* [ТЕКСТ ДЛЯ ЧТЕНИЯ]

+++

Еще одна проблема: когда стали известны органам стихи о Сталине? Они были написаны осенью 33 года, арест произошел в мае 34-го. Может, после пощечины Толстому власти активизировали слежку, порасспросили агентов и только тогда узнали про стихи? Или они пролежали целых полгода без движения? Последнее кажется немыслимым… А Д. появился у нас довольно поздно – среди зимы – и втерся в доверие к весне.

И последний вопрос: виновата ли я, что не повыгоняла всех друзей и знакомых и не осталась с глазу на глаз с О. М., как делало большинство моих современниц, хороших жен и матерей? Мою вину умаляет только то, что О. М. все равно бы вырвался из-под присмотра и прочел недопустимые стихи – а с нашей точки зрения, все стихи недопустимы – первому встречному. Режим самообуздания и самоареста был не для него.

+++

* [ИСХОДНЫЕ МАТЕРИАЛЫ]
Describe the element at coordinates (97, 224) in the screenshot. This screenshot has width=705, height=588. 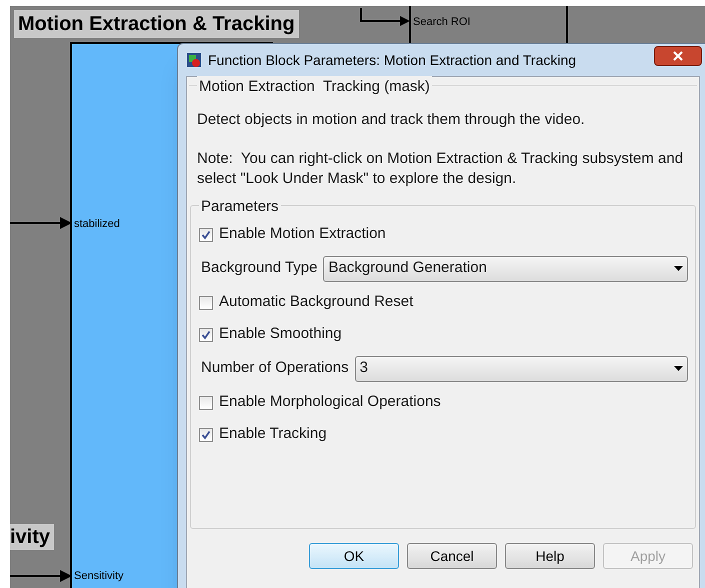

+++

* [ЗАДАНИЯ]
1: В какое время года и какого года, согласно тексту для чтения, были написаны стихи о Сталине?
2: Переведите на английский язык предложение из текста для чтения: «Режим самообуздания и самоареста был не для него».
3: Напишите продолжение текста для чтения, которое начинается сразу после его последнего предложения.

* [ОТВЕТЫ]
1: Осенью 33 года.

2: A regime of self-restraint and self-arrest was not for him.

3:
О природе чуда

Винавер, которому часто приходилось ходить на Лубянку, первый узнал, что вокруг дела О. М. что-то происходит: «Какая-то особая атмосфера – суета, перешептывания…» Оказалось: дело внезапно пересмотрено, новый приговор – «минус двенадцать». Все это в неслыханных темпах – пересмотр занял не то день, не то несколько часов. Сами темпы свидетельствовали о чуде: когда наверху нажималась кнопка, бюрократическая машина проявляла удивительную гибкость.